What could have been

Written by Ian McKechnie

April 2026 saw a public meeting take place in one of the rooms on the second floor of the Victoria Park Armoury here in Lindsay. The meeting in question was organized to solicit feedback as the City of Kawartha Lakes develops its 2030–2040 Cultural Master Plan. As one of the consultants presenting his firm's findings at this meeting remarked: "There seems to be a lot of siloing happening, and maybe we all need to collaborate a bit more."

Collaborate. Collaboration. Collaborative. These have become big buzzwords in the arts, culture, and heritage sector over the last decade or so – not least here in Kawartha Lakes. And with good reason, too. Putting aside differences and investigating creative and constructive ways by which two or more organizations can work together for the greater good of all is a laudable objective, indeed.

Yet collaboration among the various players in this sector is not a new concept in Kawartha Lakes – even though it has sometimes been regarded by its promoters as a novel idea, one that this community is only now slowly starting to appreciate.

No. It has a long and winding history, filled with best-laid plans that went awry, daring dreams that were dashed in disappointment, and what often felt like political intrigue – or at least inertia. More positively, this tale reminds us that collaboration has often been citizen-driven, propelled not by focus groups and municipal leadership but by organizations seeking to find common ground and a more efficient way of utilizing resources.

And nowhere is this story more true than in the Kawartha Art Gallery's long search for a new home – a search that will, at last, be coming to fruition later this summer, when it relocates to 19 Cambridge Street South.

The first home of The Lindsay Gallery, affectionately known as "Studio 8," is pictured here in ca. 1982 during an art auction. Kawartha Art Gallery collection.

"Open…but a long way from being adequate!"

Such were the words of founding member Joyce Enslin when she addressed the Lindsay Rotary Club in 1976. Joyce was telling the Rotarians about what was required to bring the fledgeling Gallery up to standards worthy of an institution that would attract tourists and instil in residents a greater appreciation for the arts. The little red-brick cottage at 8 Victoria Avenue North was sufficient, but indeed "a long way from being adequate!"

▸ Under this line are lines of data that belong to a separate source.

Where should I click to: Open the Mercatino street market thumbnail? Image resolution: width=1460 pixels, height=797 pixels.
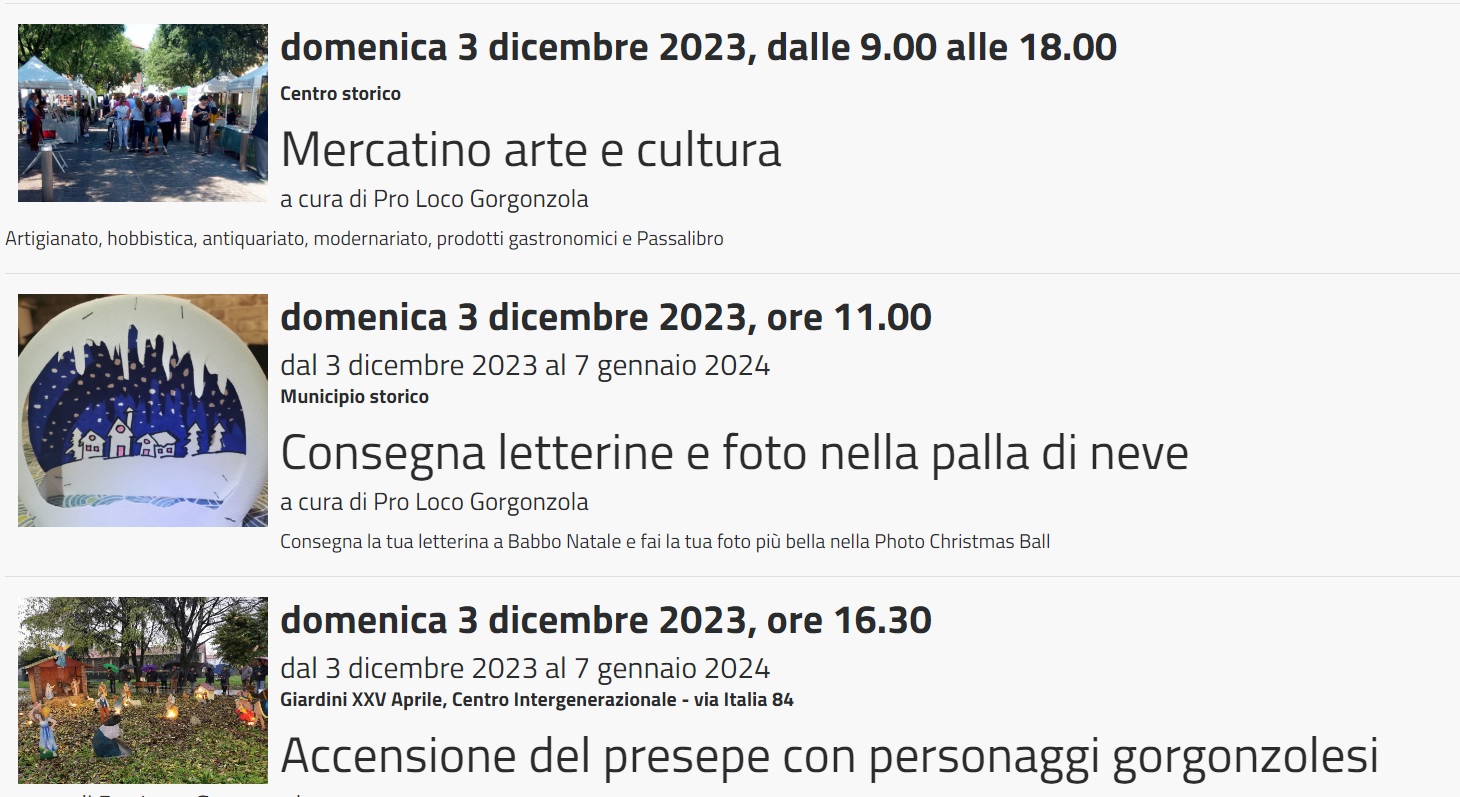point(142,113)
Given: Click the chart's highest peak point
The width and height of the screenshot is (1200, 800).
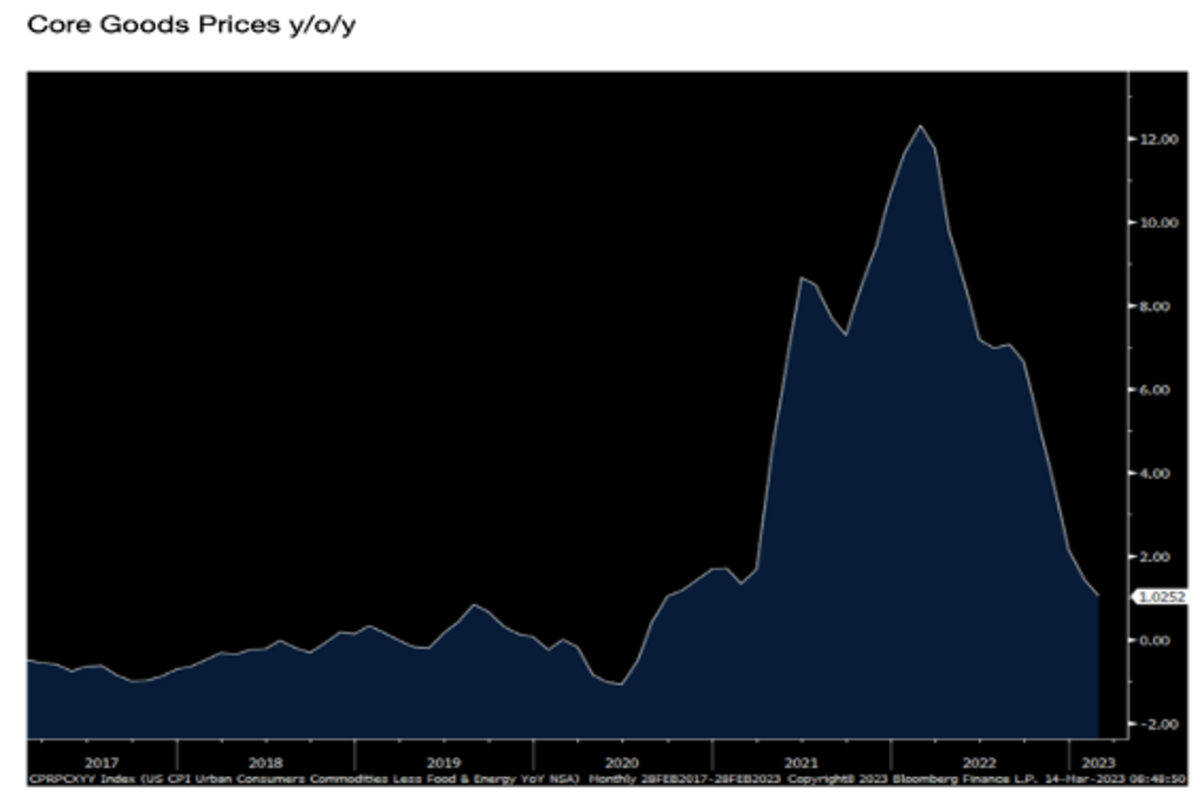Looking at the screenshot, I should (x=920, y=126).
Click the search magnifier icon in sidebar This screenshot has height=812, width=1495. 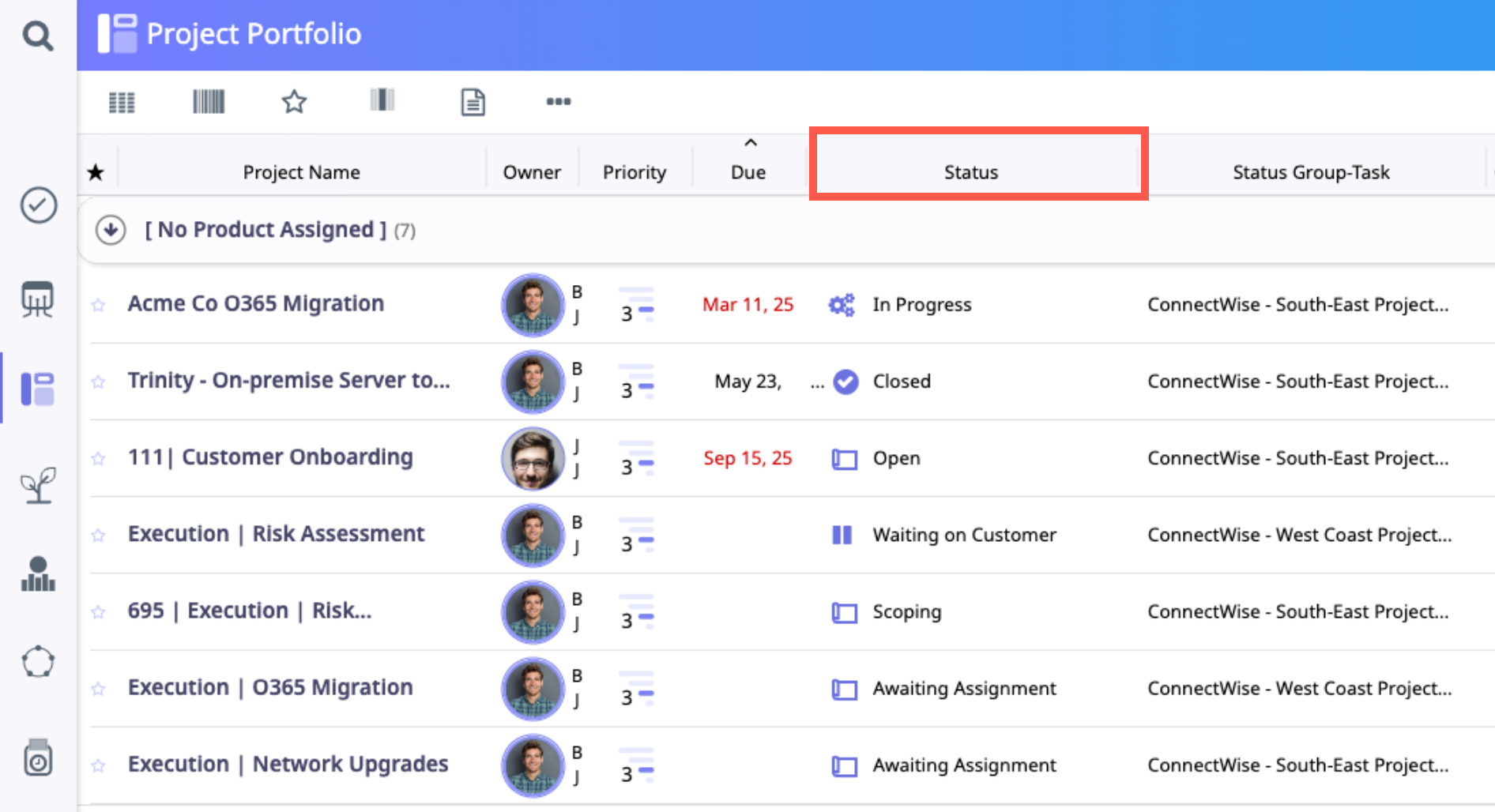tap(37, 36)
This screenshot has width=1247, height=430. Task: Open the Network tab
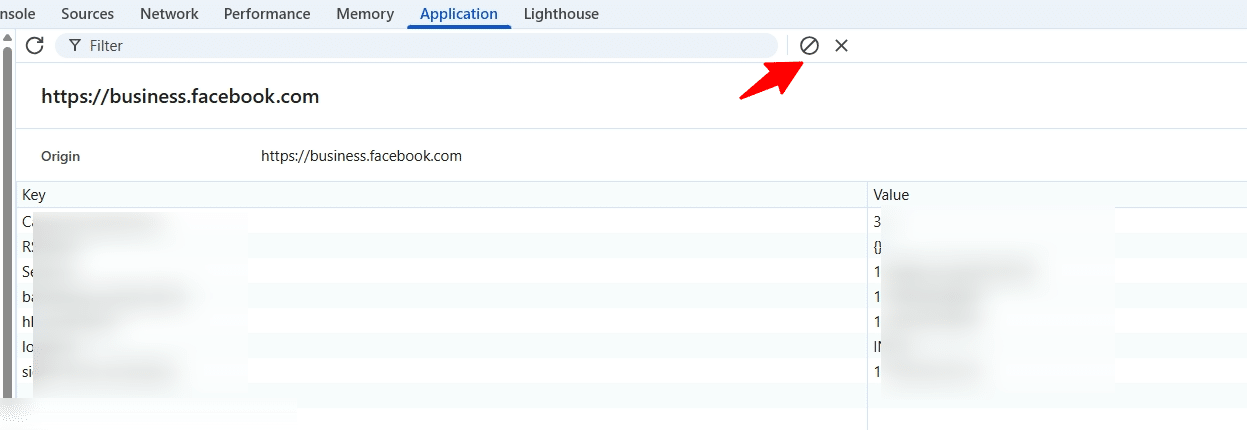pyautogui.click(x=169, y=14)
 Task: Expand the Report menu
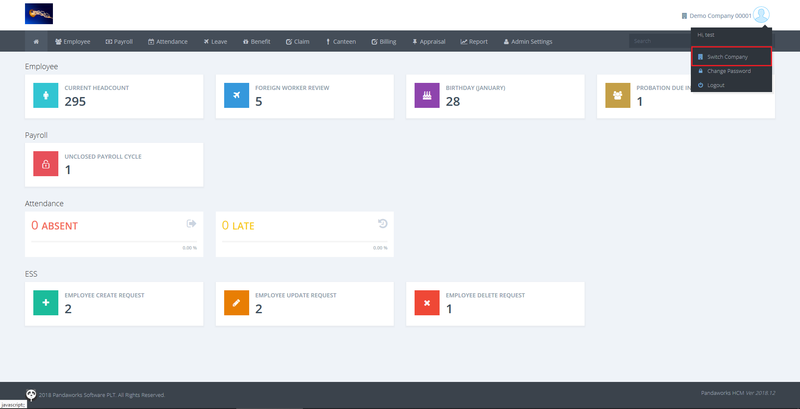[474, 42]
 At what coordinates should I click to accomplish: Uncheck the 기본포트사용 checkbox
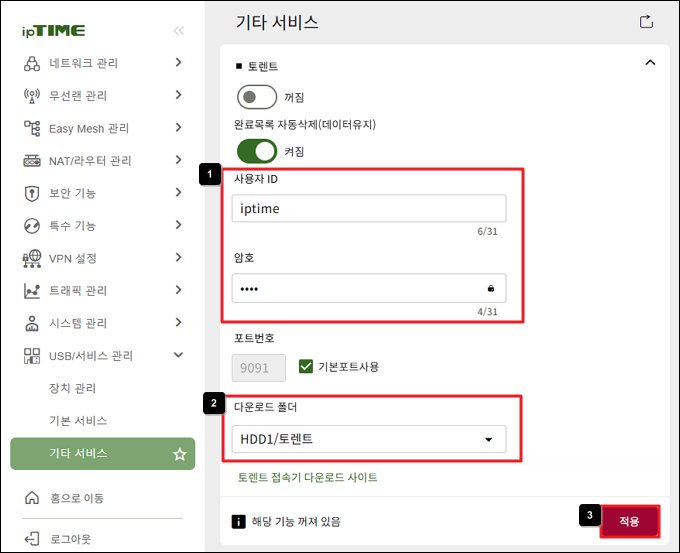coord(306,366)
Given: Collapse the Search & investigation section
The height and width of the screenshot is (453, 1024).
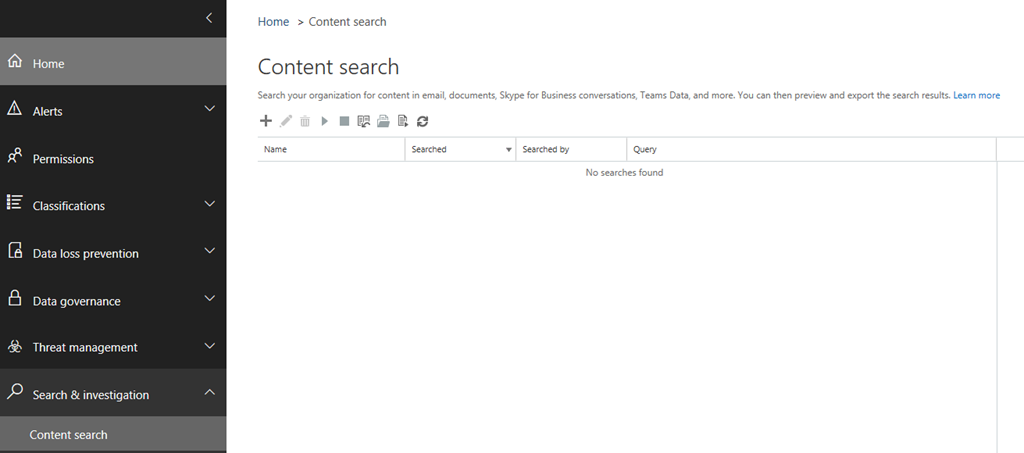Looking at the screenshot, I should pyautogui.click(x=209, y=393).
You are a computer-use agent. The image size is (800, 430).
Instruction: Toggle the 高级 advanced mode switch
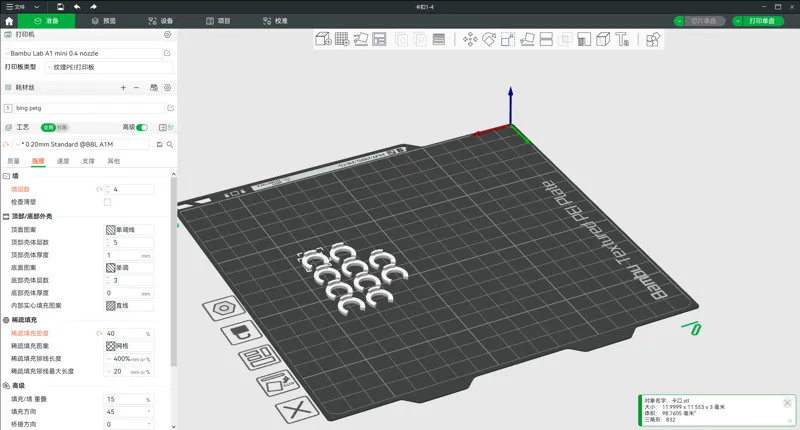click(142, 128)
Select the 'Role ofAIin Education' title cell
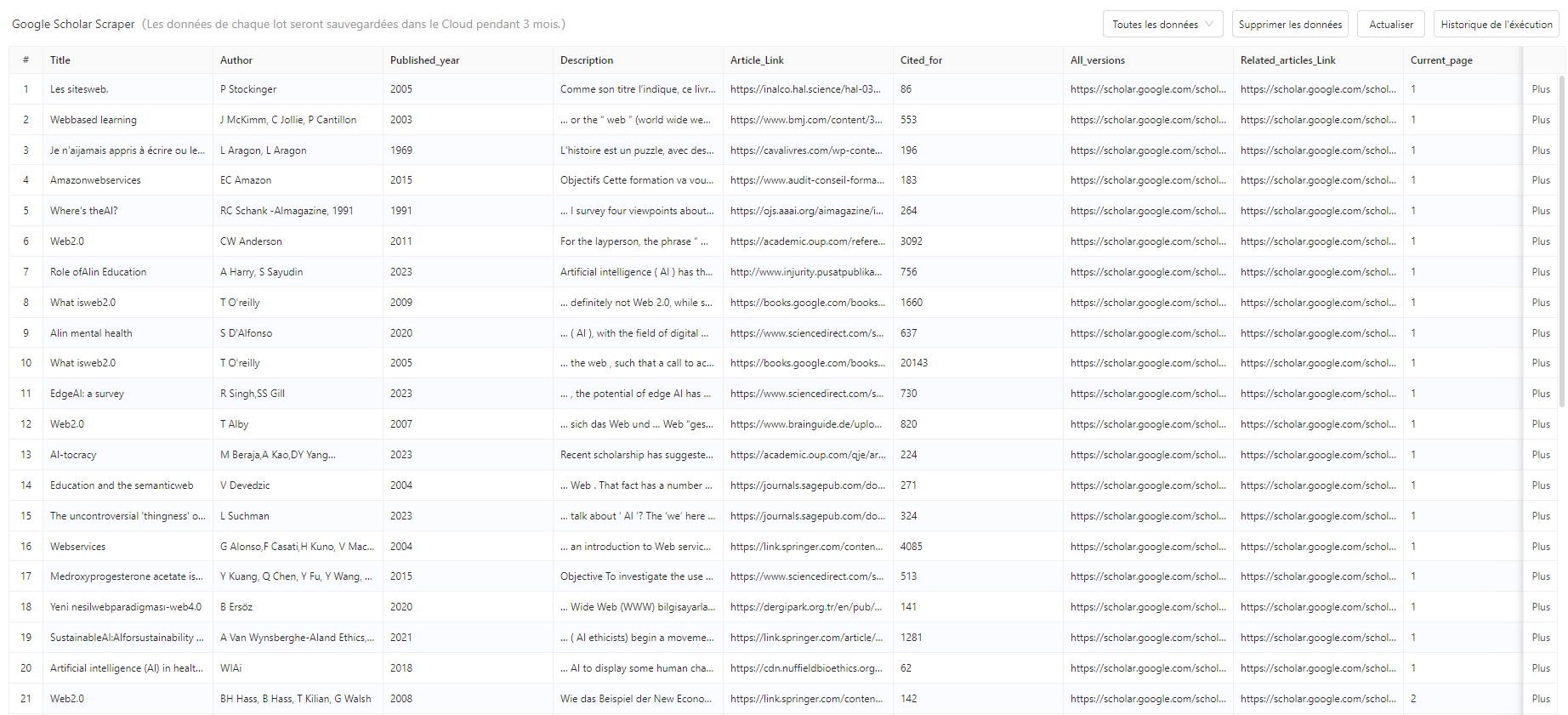1568x715 pixels. (128, 272)
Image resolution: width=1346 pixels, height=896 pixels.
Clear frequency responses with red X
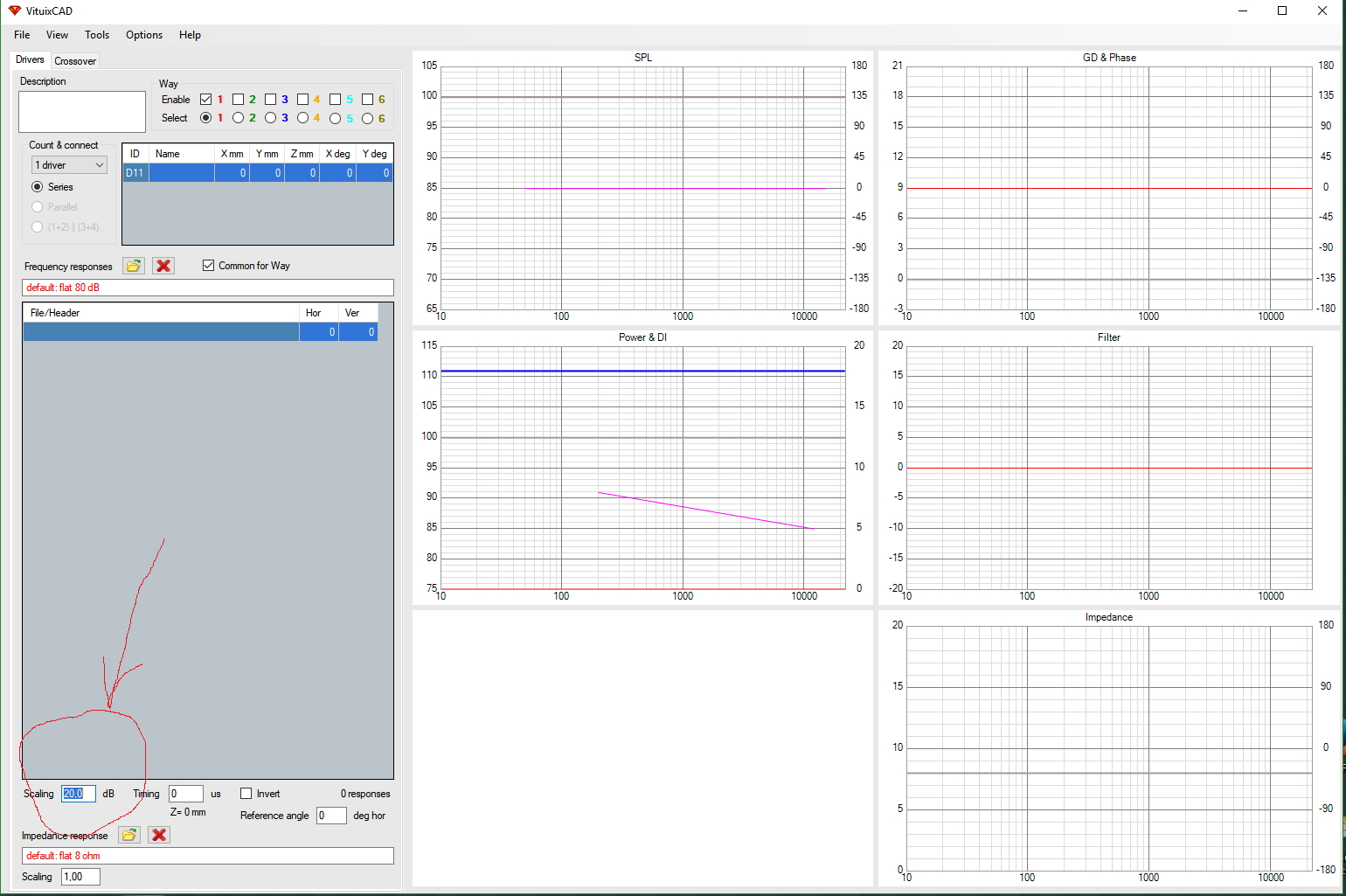pyautogui.click(x=163, y=266)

And yet it remained in use for nearly 20 years – a true testament to the dedication of successive boards, directors, and volunteers who made a less-than-adequate space work.

In 1978, a new gallery space opened on the second floor of the then-new addition to the Lindsay Public Library. Formally known as the Ethel Flavelle Gallery, this space was used in tandem with the exhibition spaces at 8 Victoria Avenue North off and on until around 1994.

As previous director Maureen Bell has pointed out, maintaining two gallery spaces simultaneously demanded a lot from both staff and volunteers.

Meanwhile, over at the western edge of Lindsay, the Victoria County Museum was dealing with its own set of challenges. It had occupied a purpose-built museum structure here since 1962, but a combination of factors was undermining its ability to carry on for much longer at this location. Being situated literally on what was then the outskirts of Lindsay might have boded well for an institution that had since its founding in 1957 grown up around a collection of farm implements and large artefacts with provenance in rural Victoria County.

But as commercial and retail land-use grew in that part of town, the museum's semi-rural location became almost invisible, with a downturn in visitors being the result. It lacked a cohesive curatorial focus, waffling between generic exhibits about "the pioneers" and a more general emphasis on Victoria County. And the building itself was apparently not well-constructed: it was neither weatherproofed nor did it sport internal climate controls.

By the late 1980s, then, both The Lindsay Gallery and the Victoria County Museum were housed in spaces that, while open for business, were "a long way from being adequate."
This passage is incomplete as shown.